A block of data
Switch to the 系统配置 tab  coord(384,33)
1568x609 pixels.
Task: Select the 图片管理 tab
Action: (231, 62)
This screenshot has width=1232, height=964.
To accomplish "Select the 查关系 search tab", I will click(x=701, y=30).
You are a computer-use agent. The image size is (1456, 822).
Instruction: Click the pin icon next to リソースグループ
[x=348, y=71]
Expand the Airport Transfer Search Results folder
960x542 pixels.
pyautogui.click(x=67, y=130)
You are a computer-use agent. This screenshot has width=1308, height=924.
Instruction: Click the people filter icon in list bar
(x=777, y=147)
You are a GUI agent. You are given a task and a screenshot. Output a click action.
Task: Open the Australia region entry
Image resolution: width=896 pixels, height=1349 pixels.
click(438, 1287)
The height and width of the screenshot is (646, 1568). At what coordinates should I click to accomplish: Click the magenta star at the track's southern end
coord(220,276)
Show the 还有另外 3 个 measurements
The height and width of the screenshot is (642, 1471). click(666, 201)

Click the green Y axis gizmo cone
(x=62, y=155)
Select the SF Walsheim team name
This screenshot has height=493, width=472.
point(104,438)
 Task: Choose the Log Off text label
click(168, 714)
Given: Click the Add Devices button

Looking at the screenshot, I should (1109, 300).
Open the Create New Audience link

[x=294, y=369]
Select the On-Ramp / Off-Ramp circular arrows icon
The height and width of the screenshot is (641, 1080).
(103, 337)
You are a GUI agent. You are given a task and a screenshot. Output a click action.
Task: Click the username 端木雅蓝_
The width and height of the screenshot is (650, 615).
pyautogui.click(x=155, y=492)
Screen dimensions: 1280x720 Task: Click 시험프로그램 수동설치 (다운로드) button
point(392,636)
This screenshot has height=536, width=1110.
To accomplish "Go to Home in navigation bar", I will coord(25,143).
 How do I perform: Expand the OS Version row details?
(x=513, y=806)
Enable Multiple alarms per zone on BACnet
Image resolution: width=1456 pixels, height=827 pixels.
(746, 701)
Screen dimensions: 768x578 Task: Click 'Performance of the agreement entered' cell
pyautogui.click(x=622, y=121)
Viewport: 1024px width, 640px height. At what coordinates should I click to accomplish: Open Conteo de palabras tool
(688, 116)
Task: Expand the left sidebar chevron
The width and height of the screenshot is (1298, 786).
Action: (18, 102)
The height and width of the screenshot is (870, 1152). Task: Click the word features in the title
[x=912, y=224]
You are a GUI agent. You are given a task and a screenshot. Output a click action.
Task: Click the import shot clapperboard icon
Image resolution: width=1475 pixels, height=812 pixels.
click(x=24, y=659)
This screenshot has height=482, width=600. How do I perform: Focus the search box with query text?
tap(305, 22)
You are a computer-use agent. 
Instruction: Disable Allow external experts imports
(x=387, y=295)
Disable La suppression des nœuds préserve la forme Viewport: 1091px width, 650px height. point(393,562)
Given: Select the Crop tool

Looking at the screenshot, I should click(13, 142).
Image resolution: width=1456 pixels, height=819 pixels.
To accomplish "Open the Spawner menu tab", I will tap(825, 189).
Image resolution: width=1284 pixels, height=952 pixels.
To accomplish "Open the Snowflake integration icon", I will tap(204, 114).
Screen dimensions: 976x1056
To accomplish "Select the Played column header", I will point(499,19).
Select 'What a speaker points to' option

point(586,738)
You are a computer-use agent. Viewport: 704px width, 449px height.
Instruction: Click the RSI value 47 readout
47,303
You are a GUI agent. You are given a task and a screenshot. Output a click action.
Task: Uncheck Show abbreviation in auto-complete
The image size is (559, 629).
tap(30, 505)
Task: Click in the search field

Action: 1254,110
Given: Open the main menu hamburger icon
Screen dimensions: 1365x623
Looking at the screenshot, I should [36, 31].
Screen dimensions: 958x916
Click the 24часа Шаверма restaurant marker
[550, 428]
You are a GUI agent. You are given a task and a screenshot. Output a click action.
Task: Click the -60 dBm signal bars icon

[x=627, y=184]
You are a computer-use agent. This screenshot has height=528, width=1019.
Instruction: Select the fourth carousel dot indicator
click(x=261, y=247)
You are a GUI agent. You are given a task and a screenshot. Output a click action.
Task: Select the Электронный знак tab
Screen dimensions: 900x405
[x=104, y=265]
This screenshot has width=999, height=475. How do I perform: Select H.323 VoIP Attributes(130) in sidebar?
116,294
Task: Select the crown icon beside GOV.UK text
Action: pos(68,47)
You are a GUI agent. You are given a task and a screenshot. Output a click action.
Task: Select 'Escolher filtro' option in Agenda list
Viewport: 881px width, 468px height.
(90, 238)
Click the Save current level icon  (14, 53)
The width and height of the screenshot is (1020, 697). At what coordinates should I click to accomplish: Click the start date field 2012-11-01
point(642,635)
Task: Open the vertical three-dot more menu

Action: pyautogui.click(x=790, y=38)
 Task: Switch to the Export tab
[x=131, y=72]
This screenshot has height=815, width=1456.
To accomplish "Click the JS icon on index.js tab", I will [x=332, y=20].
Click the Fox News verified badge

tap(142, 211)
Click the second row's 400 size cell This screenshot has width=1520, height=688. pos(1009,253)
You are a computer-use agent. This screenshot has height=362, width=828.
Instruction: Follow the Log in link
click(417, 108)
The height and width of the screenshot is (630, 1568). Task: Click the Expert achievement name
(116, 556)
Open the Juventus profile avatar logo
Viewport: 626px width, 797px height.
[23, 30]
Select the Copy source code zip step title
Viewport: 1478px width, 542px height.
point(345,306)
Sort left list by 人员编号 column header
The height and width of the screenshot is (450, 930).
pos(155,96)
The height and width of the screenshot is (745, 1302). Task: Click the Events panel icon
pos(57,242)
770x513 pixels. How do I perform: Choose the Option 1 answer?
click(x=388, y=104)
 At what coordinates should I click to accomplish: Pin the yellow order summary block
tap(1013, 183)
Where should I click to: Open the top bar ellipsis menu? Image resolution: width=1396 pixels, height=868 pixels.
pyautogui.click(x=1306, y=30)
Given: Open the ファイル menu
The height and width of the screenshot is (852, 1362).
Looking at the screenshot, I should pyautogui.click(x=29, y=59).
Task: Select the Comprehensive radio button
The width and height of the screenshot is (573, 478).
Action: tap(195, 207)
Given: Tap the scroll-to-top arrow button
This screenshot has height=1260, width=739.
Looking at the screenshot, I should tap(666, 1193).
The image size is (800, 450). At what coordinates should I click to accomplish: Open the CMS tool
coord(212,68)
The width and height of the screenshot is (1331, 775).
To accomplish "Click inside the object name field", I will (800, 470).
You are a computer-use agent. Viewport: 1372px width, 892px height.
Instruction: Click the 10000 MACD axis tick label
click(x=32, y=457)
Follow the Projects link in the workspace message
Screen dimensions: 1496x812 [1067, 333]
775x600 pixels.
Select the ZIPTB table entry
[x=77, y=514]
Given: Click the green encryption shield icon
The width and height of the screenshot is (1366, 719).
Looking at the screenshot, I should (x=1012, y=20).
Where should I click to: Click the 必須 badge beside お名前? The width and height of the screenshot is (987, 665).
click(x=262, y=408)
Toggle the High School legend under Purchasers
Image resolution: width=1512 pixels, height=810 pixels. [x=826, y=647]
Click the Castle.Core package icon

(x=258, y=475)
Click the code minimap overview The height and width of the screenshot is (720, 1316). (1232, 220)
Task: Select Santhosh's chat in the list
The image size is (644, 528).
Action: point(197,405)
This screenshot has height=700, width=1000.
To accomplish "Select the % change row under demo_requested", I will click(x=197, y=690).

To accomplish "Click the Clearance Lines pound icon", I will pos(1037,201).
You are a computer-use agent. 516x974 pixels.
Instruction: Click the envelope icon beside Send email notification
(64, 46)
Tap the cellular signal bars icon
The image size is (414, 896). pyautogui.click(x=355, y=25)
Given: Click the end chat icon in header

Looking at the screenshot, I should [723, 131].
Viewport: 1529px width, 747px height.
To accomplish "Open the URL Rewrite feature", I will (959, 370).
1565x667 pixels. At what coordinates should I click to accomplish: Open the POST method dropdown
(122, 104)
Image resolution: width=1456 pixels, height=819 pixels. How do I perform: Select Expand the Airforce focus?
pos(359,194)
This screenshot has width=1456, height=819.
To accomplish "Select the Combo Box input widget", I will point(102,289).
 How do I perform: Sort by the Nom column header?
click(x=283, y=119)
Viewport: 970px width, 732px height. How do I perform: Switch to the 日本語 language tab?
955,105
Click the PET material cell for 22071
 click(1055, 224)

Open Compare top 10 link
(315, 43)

> Written instruction
Format everything in the data above from the line containing "Task: Open the vertical three-dot more menu" down to the line containing "Screen dimensions: 1496x812 [1067, 333]", both included, as a numbered list, omitting blank lines.

> Answer in full
1. Task: Open the vertical three-dot more menu
2. Action: pyautogui.click(x=790, y=38)
3.  Task: Switch to the Export tab
4. [x=131, y=72]
5. This screenshot has height=815, width=1456.
6. To accomplish "Click the JS icon on index.js tab", I will [x=332, y=20].
7. Click the Fox News verified badge
8. tap(142, 211)
9. Click the second row's 400 size cell This screenshot has width=1520, height=688. pos(1009,253)
10. You are a computer-use agent. This screenshot has height=362, width=828.
11. Instruction: Follow the Log in link
12. click(417, 108)
13. The height and width of the screenshot is (630, 1568). Task: Click the Expert achievement name
14. (116, 556)
15. Open the Juventus profile avatar logo
16. Viewport: 626px width, 797px height.
17. [23, 30]
18. Select the Copy source code zip step title
19. Viewport: 1478px width, 542px height.
20. point(345,306)
21. Sort left list by 人员编号 column header
22. The height and width of the screenshot is (450, 930).
23. pos(155,96)
24. The height and width of the screenshot is (745, 1302). Task: Click the Events panel icon
25. pos(57,242)
26. 770x513 pixels. How do I perform: Choose the Option 1 answer?
27. click(x=388, y=104)
28.  At what coordinates should I click to accomplish: Pin the yellow order summary block
29. tap(1013, 183)
30. Where should I click to: Open the top bar ellipsis menu? Image resolution: width=1396 pixels, height=868 pixels.
31. pyautogui.click(x=1306, y=30)
32. Given: Open the ファイル menu
33. The height and width of the screenshot is (852, 1362).
34. Looking at the screenshot, I should pyautogui.click(x=29, y=59).
35. Task: Select the Comprehensive radio button
36. The width and height of the screenshot is (573, 478).
37. Action: tap(195, 207)
38. Given: Tap the scroll-to-top arrow button
39. This screenshot has height=1260, width=739.
40. Looking at the screenshot, I should tap(666, 1193).
41. The image size is (800, 450). At what coordinates should I click to accomplish: Open the CMS tool
42. coord(212,68)
43. The width and height of the screenshot is (1331, 775).
44. To accomplish "Click inside the object name field", I will (800, 470).
45. You are a computer-use agent. Viewport: 1372px width, 892px height.
46. Instruction: Click the 10000 MACD axis tick label
47. click(x=32, y=457)
48. Follow the Projects link in the workspace message
49. Screen dimensions: 1496x812 [1067, 333]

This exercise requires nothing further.